== The problem ==
Copy the piece on Bangladesh's public debt below word for word, starting at "As we have seen, the" and ending at "face tremendous resistance.".

== Supplied passage ==
┌──

As we have seen, the government was unable to fully implement the law amidst considerable opposition from the business community. It is a major setback for revenue mobilisation and subsequently debt sustainability. Without increased revenue generation, the debt-to-GDP ratio is likely to increase sharply, crossing the threshold of 40 per cent by 2022, and may go as high as 70 per cent by 2036. The other debt indicators would similarly deteriorate. Public debt would thus be on an unsustainable trajectory, which can only be averted if significant fiscal consolidation, or lowering of government expenditure, takes place. This would then have adverse effects on poverty reduction and economic growth. Although the government seems adamant to fully implement the law from the next fiscal year, recent experience would suggest that it will continue to face tremendous resistance. 
How does this fit in with the recent Chinese commitment of financial assistance? For starters, the failure to implement the VAT law and the associated lower revenues raise concerns about the debt absorptive capacity of Bangladesh. Even without the large debt-creating flow, Bangladesh would still face considerable difficulties in maintaining a sustainable debt level, which is further exacerbated by the Chinese loans. The debt sustainability analysis by IMF includes several stress tests, one of which estimates the impact of a sizeable increase in debt-creating flows. According to the assessment, a 10 per cent of GDP increase in debt-creating flows, similar to the size of the Chinese commitment, is projected to increase the debt-to-GDP ratio to 41 per cent in FY2018, and to 46 per cent by FY2026. Although this does not imply that public debt would automatically become unsustainable, it indicates that Bangladesh may be in risk of experiencing some form of debt distress. The stress test further assumes that the VAT law will be fully implemented, which is yet to happen. If we consider the financial commitments of other major development partners on top of the Chinese assistance, especially the $12 billion for the Rooppur nuclear power plant, the increase in debt-creating flows may be as high as 23 per cent of GDP. Even if the new VAT law came into full effect, such high levels of debt inflows can cause considerable strains on fiscal management. 
That China came forward with tens of billions of financial assistance is no surprise. China has been aggressively lending to other developing countries under the umbrella of South-South cooperation. While it is understandable that the government would welcome such high levels of external financing to support infrastructure development, it is important to adopt a pragmatic approach keeping the above-mentioned factors in mind. For now, the least the authorities can do is to strengthen efforts to scale up revenue generation in a bid to keep public debt at a sustainable level. 
The writer is an economic research specialist.

└──

== Source data ==

┌──

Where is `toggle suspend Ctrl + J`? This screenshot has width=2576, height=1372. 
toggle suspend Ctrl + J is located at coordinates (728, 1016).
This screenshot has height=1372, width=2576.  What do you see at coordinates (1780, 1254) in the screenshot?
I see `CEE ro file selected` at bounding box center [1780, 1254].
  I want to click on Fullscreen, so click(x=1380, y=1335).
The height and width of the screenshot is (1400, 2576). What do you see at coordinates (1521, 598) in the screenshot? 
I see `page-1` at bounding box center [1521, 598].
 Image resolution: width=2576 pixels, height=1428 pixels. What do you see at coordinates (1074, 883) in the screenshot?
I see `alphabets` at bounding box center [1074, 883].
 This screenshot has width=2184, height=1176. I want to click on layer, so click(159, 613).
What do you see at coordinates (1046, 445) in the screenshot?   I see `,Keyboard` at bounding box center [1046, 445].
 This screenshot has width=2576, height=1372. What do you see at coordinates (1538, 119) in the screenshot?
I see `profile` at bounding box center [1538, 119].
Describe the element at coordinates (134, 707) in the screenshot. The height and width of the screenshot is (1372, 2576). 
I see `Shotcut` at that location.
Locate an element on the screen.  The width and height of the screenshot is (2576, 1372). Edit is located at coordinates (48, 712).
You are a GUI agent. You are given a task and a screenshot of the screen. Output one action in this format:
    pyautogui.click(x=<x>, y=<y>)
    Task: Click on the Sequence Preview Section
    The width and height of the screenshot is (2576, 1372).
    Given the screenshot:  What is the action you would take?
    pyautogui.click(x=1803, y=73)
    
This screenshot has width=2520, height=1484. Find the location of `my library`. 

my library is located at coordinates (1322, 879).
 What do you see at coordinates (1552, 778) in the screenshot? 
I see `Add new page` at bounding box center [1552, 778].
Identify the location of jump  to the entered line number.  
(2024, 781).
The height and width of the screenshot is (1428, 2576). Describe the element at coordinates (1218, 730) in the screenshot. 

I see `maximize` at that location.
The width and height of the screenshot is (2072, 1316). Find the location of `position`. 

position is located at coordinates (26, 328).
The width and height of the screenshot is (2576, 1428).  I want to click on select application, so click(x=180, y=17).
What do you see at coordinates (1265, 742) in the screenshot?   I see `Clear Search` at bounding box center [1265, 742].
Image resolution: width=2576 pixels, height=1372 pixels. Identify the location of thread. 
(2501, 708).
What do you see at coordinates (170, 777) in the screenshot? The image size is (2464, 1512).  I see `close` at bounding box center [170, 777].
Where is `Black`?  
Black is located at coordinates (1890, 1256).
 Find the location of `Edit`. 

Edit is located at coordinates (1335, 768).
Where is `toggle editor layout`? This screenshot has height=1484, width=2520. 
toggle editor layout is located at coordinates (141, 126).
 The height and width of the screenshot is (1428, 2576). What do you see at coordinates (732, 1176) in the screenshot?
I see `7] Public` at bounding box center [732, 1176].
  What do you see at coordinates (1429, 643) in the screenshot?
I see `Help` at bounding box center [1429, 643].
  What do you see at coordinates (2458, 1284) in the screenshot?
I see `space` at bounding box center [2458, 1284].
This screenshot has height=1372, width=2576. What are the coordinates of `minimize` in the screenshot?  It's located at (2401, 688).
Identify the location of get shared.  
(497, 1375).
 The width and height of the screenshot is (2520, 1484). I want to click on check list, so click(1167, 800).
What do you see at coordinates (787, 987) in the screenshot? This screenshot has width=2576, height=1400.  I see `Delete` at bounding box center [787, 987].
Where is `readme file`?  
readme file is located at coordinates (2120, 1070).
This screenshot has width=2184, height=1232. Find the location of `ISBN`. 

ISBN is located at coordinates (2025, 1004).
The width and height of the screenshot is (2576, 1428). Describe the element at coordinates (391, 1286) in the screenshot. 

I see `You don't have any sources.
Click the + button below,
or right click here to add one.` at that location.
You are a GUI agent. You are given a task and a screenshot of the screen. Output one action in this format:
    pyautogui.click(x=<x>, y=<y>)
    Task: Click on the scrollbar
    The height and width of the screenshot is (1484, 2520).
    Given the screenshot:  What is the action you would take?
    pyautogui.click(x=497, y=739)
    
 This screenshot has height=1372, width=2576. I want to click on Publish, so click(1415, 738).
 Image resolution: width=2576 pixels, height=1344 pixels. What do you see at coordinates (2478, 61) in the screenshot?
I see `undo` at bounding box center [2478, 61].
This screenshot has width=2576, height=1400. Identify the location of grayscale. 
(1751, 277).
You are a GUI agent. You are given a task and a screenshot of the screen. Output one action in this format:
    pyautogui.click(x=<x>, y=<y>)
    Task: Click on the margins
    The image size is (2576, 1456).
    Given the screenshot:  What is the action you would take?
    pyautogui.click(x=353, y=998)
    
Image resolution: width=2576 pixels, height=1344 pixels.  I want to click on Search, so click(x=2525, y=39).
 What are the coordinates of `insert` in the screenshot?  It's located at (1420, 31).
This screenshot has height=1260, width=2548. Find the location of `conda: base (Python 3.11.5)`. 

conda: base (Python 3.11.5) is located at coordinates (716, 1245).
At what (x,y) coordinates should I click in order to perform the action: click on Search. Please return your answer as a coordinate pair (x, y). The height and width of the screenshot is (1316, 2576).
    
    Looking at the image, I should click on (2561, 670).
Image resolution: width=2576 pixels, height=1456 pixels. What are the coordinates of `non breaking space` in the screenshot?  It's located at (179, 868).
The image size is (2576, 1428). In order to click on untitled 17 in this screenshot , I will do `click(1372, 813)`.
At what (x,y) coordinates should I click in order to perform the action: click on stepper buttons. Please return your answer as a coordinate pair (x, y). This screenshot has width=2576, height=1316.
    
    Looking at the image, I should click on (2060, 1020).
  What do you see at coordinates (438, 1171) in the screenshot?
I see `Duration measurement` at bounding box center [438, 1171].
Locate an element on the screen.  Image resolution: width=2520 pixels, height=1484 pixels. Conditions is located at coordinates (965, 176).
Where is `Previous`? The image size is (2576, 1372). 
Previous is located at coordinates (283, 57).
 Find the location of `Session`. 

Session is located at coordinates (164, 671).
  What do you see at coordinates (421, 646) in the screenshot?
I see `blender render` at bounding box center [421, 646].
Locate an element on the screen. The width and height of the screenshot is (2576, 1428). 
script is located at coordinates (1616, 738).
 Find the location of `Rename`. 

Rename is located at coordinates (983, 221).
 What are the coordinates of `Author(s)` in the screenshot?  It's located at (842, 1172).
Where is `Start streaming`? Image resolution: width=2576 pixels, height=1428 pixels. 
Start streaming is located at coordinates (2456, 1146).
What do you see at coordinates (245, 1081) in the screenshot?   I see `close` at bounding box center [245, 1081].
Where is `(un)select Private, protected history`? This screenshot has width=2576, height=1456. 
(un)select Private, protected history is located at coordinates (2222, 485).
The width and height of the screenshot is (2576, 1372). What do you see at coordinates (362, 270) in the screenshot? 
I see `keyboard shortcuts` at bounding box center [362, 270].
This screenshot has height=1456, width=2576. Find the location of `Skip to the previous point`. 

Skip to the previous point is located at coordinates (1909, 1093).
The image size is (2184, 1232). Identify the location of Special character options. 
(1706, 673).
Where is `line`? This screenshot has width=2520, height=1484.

└──

== Finished task ==
As we have seen, the government was unable to fully implement the law amidst considerable opposition from the business community. It is a major setback for revenue mobilisation and subsequently debt sustainability. Without increased revenue generation, the debt-to-GDP ratio is likely to increase sharply, crossing the threshold of 40 per cent by 2022, and may go as high as 70 per cent by 2036. The other debt indicators would similarly deteriorate. Public debt would thus be on an unsustainable trajectory, which can only be averted if significant fiscal consolidation, or lowering of government expenditure, takes place. This would then have adverse effects on poverty reduction and economic growth. Although the government seems adamant to fully implement the law from the next fiscal year, recent experience would suggest that it will continue to face tremendous resistance.